LCR copies storage groups to different disks on the same server. This type of replication helps protect against problems with the original storage group's physical storage, and it protects against some types of on-disk corruption, such as failed or corrupted writes. LCR replicas provide fast restores (provided you've fixed the problem that caused the original failure), which is great if you have a short RTO, and they might allow you to take fewer full backups to secondary storage such as tape. You can create backups from the LCR replica instead of from the production database, which can be a significant time-saver. However, LCR failover requires manual action.
CCR is designed to provide full replication of data between nodes in a cluster. The way CCR works is ingenious: You set up a two-node Exchange cluster that uses a special network share called a file share witness to keep track of the cluster state. The witness can be on any server accessible across the network, although Microsoft recommends using a server in the same AD site as the cluster. The two cluster nodes don't have to share any storage. All previous versions of Exchange require the use of shared storage in clusters. To copy data from one node to the other, the CCR feature uses the same basic log-copying mechanism as LCR.
Both of these technologies work with a single database per storage group. Therefore, they're best suited for protecting high-value data instead of entire servers. In using LCR and CCR, you're also limited in the ways you can protect public folder databases; this isn't a big problem because public folders already include their own replication mechanism. CCR requires that you use the same location and paths for the storage groups and databases on both nodes, just as conventional clustering does.

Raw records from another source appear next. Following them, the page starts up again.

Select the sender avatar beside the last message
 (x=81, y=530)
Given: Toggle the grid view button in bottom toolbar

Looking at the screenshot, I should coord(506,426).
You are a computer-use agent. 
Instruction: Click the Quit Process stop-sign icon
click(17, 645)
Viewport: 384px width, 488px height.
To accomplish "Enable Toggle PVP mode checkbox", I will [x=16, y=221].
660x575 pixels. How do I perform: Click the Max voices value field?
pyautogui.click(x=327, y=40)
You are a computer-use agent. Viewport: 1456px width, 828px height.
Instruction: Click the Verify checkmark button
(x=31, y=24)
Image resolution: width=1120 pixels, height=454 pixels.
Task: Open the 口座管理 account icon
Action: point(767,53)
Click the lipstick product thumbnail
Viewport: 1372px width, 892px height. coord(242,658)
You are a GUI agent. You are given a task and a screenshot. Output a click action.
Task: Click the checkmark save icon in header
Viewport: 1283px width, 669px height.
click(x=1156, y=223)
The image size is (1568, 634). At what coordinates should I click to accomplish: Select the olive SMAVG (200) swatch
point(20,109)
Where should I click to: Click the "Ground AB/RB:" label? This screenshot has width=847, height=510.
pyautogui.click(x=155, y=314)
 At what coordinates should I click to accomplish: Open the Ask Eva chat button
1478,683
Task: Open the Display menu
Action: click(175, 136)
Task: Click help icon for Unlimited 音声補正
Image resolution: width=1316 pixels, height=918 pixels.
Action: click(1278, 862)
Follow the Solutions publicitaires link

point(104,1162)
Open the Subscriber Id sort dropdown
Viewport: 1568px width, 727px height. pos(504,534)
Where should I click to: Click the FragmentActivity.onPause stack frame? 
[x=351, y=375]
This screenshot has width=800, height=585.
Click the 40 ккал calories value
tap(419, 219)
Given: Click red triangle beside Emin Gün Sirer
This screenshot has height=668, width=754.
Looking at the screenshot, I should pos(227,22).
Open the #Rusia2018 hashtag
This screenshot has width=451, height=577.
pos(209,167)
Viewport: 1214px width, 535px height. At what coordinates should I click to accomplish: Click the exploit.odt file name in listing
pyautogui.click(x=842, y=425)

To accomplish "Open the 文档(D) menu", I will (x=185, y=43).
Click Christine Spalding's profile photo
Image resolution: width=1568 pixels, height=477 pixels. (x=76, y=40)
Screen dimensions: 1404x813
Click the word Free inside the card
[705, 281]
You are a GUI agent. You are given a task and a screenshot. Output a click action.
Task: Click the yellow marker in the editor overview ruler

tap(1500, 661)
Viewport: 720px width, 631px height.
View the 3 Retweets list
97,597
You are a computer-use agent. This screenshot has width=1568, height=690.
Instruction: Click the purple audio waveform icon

Both LCR and CCR benefit from a little-noticed Exchange 2007 change: Transaction logs are now exactly 1MB, down from the 5MB size we've always had before. The smaller size makes replication performance more efficient.
And the Winner Is . . .
The majority of CDP solutions for Exchange use the host-based asynchronous approach. Products that take this approach generally offer the best balance between deployment flexibility, protection capability, and ownership cost. After all, buying software to protect your Exchange servers is almost guaranteed to be less expensive than buying a new SAN to use as a replication target!
With that fact in mind, you have some things to think about when choosing a host-based asynchronous CDP solution. First, you must clearly define your RTO and RPO and decide which is more important. Would you rather have extremely fast restores or lose less data? If restore speed is crucial, you might want to design a system that uses Microsoft Volume Shadow Copy Service (VSS) or a similar point-in-time copy mechanism as the primary means of backing up your data.
You could design a hybrid solution. For example, you could use your favorite backup utility to stream an Exchange backup to a disk file, then use the CDP solution to replicate that file to a remote site. This approach avoids many of the pitfalls of direct Exchange replication, but its RPO granularity is limited by the interval at which you take the original backups. Still, for many companies, such an approach is better than keeping local backups on site.
To further complicate matters, Microsoft recently introduced a beta of System Center Data Protection Manager Version 2.0 (DPMv2). The original version could be used with Exchange, but only if you wanted to use a conventional backup program to stream Extensible Storage Engine (ESE) data to a backup disk file; DPM then could replicate the file to the DPM server. DPMv2 can directly protect Exchange, but I haven't had a chance to test it thoroughly yet.
It's too early to tell which CDP vendors will update their products to work with Exchange 2007, especially given that Exchange 2007 includes its own CDP functionality. Taking the time now to understand how the technology works will help you have the necessary tools on hand when your system's tires go flat.